ABOUT THIS TASK>
Beginning with the line that holds "This screenshot has", copy each line through the end of the material below, exactly and with no pictures.

-.-.-

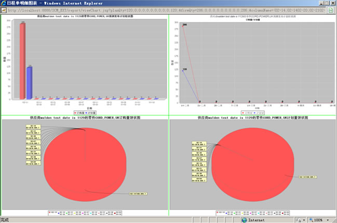Click the 120 data point on the line chart
337x223 pixels.
click(184, 70)
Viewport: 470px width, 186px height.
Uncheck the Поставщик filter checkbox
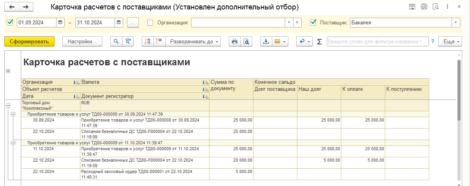(313, 22)
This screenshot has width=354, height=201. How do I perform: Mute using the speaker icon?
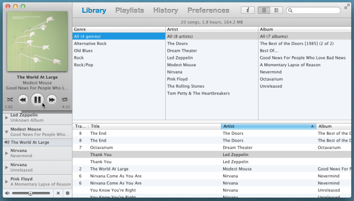pyautogui.click(x=8, y=193)
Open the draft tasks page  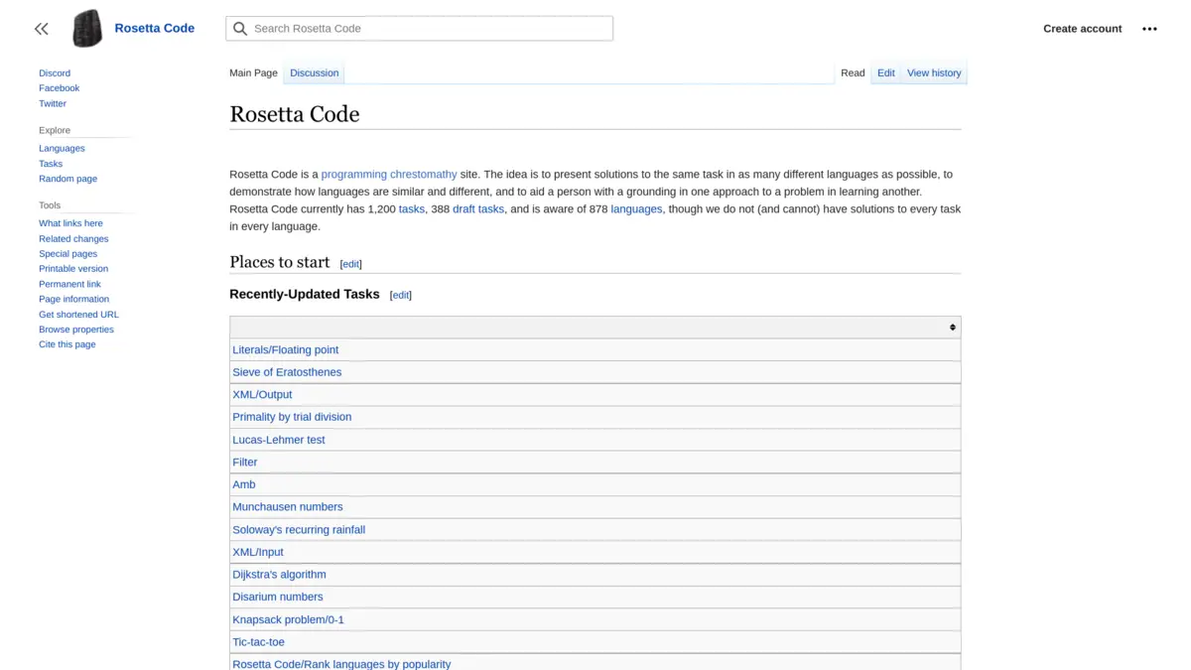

-.-.-

OUTPUT FOR THIS EXERCISE>
This screenshot has width=354, height=201. How do I perform: Mute using the speaker icon?
pyautogui.click(x=8, y=193)
Open the draft tasks page  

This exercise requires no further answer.